What follows below are the abstracts for two papers that were accepted for presentation this spring at two respective conferences in Florence and in Glasgow. Due to the dangers posed by the coronavirus pandemic early in the year, both of these events – like thousands of other conferences and gatherings around the world – have been canceled. We can hope that these will be rescheduled in the near future and I will be sure to report here and on JDB1745’s social media accounts when and if new dates are chosen. More important than any conference, of course, is our collective health, and the entire JDB team hopes that yours remains or once again becomes robust.

Both of these papers stem from my extended work on the nature of plebeian Jacobite culture through the collection and analysis of large-scale prosopographic data compiled from archival and published sources. Please take care of yourselves; we have much to discover together!

Yours,
Darren


Fifth Colloquium of the Jacobite Studies Trust
Middlebury School, Florence
22-24 May 2020 (Canceled)

By Hook or by Crook
A Modern Reassessment of Jacobite Impressment

Little scholarly debate surrounds the ubiquitous tale of recruits being forced to join and fight in the Jacobite armies during the 1715 and 1745 risings. The general historiography of the later Jacobite era flatly consigns the widespread prevalence of impressment tactics to the status of myth, or otherwise marginalises claims of forcible recruitment as simply a means to evade punishment. Many of these assertions, however, are built upon incomplete, published transcriptions of prisoner lists or without the extensive analysis of large bodies of archival case records. This paper addresses some missed opportunities by considering the context and process of the British penal system in the mid-eighteenth century to re-examine how cases of impressment at Jacobite trials were handled and how they were resolved. Using a prosopographic approach to collect, analyse, and track hundreds of impressment accounts juxtaposed with primary-source evidence that illustrates the nature of Jacobite recruitment through the final campaign in 1745-6, a modern, data-driven reassessment will be presented. This study will also consider the role of the Scottish Presbyterian clergy in vouching for those claiming force, as well as the distinction of Jacobite recruiting tactics compared to other coeval eighteenth-century European armies. The results in total provide some fresh perspectives about the popularity of Jacobitism in its final stage and what that meant to the ‘legitimacy’ and effectiveness of the cause.

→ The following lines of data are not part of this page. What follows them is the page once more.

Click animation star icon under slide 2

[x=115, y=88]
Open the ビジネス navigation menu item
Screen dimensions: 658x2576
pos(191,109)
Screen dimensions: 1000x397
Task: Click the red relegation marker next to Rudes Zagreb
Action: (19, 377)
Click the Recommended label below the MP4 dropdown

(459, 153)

Outlander International Conference
University of Glasgow
2-6 June 2020 (Canceled)

‘What Makes Heroic Strife?’
Practical Jacobitism and its Burial at Culloden

The early Outlander novels and television episodes are set against the dramatic background of the final Jacobite rising in Britain and they portray both the movement and its adherents in an uncomplicated and decidedly alluring manner. An entirely new audience has therefore been exposed to the concept of Jacobitism and its place within a larger historical context. But what did it really mean to be a Jacobite in the mid-eighteenth century and how accurately are the common people characterised in the world of Outlander? This presentation digs a bit deeper into the historical reality of the Jacobite ‘cause’ and specifically examines the conflict between ideology and practice and the crossroads between them as exemplified on Culloden Moor in April of 1746. Was it only the hopes of a Stuart restoration that died with the hundreds of Jacobite soldiers on that bleak spring day, or something far greater? Dispelling the myths and casting light on the realities of popular Jacobitism using the latest research on motivational agencies of the numerous Jacobite causes, this brief paper explores the experience of the common soldier against the backdrop of a calamitous civil war.

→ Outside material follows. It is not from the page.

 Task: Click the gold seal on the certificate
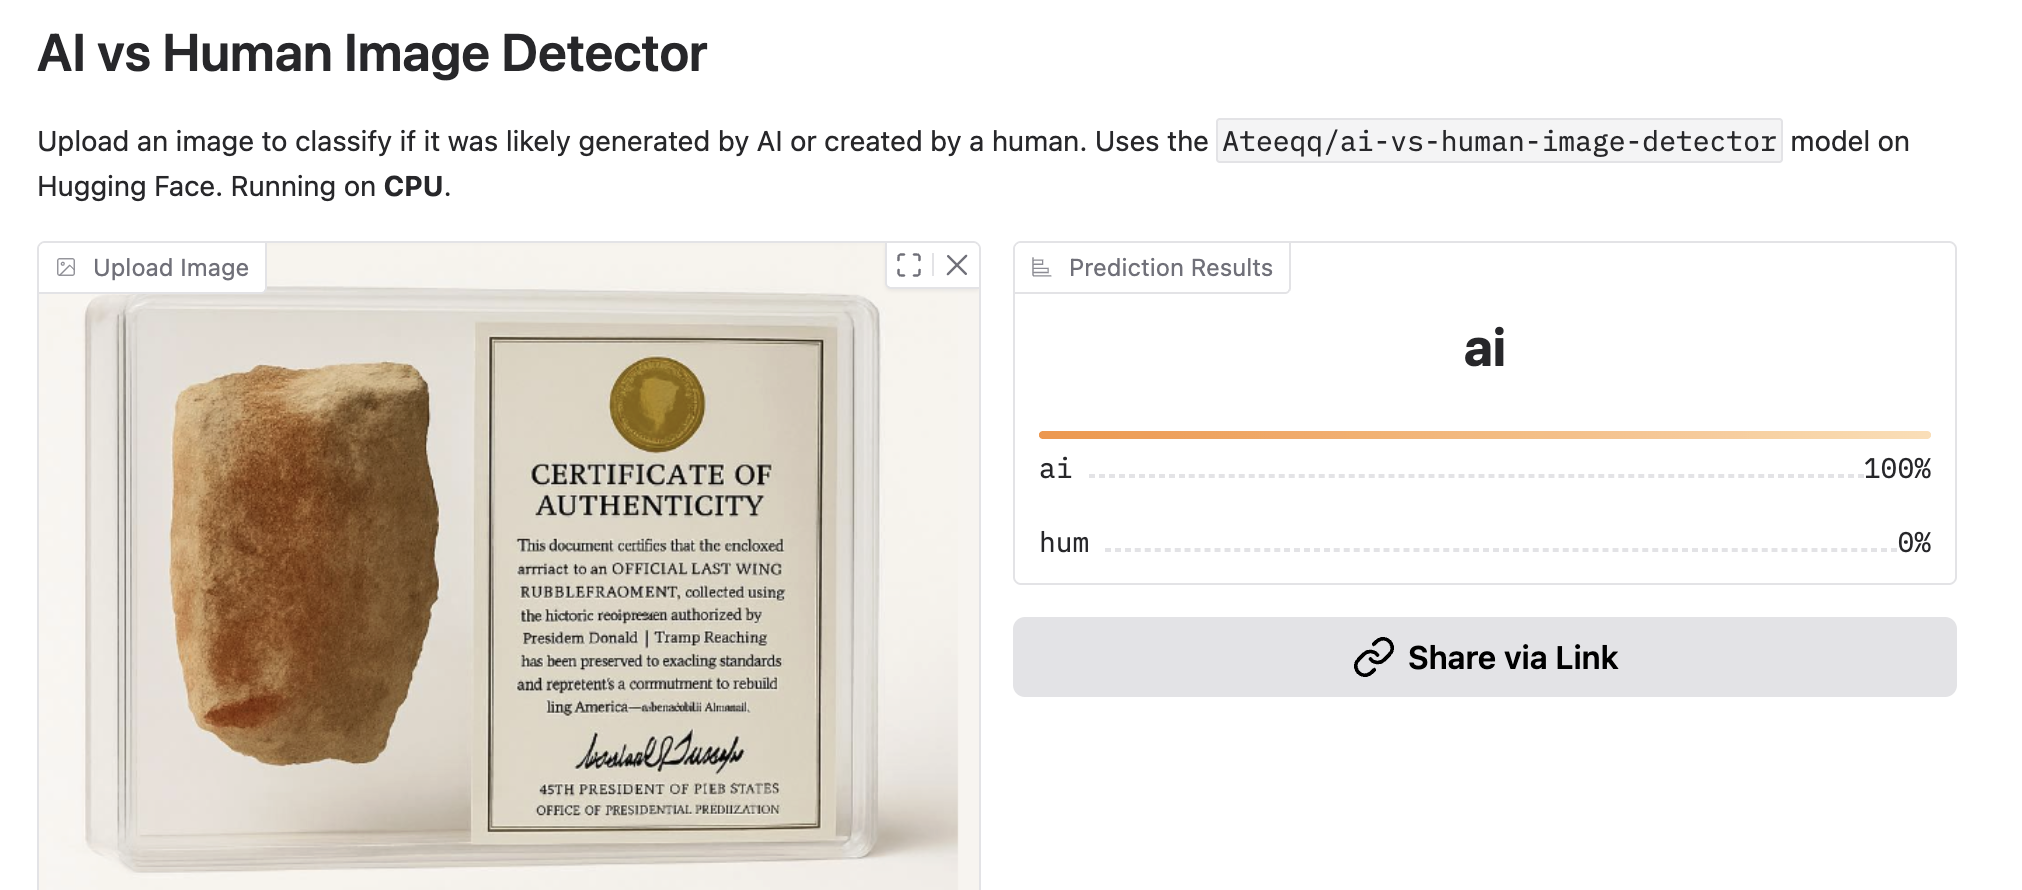(657, 404)

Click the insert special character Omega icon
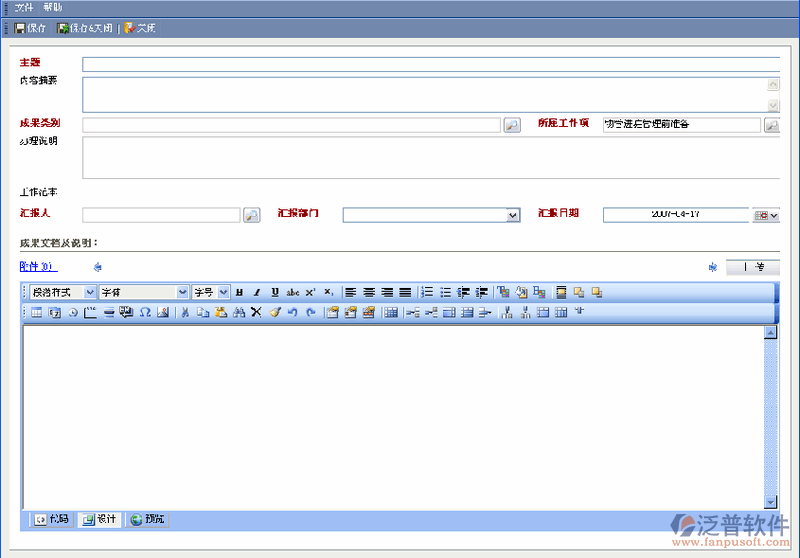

Darren S. Layne received his PhD from the University of St Andrews and is creator and curator of the Jacobite Database of 1745, a wide-ranging prosopographical study of people concerned in the last rising. His historical interests are focused on the mutable nature of popular Jacobitism and how the movement was expressed through its plebeian adherents. He is a passionate advocate of the digital humanities, data and metadata cogency, and Open Access.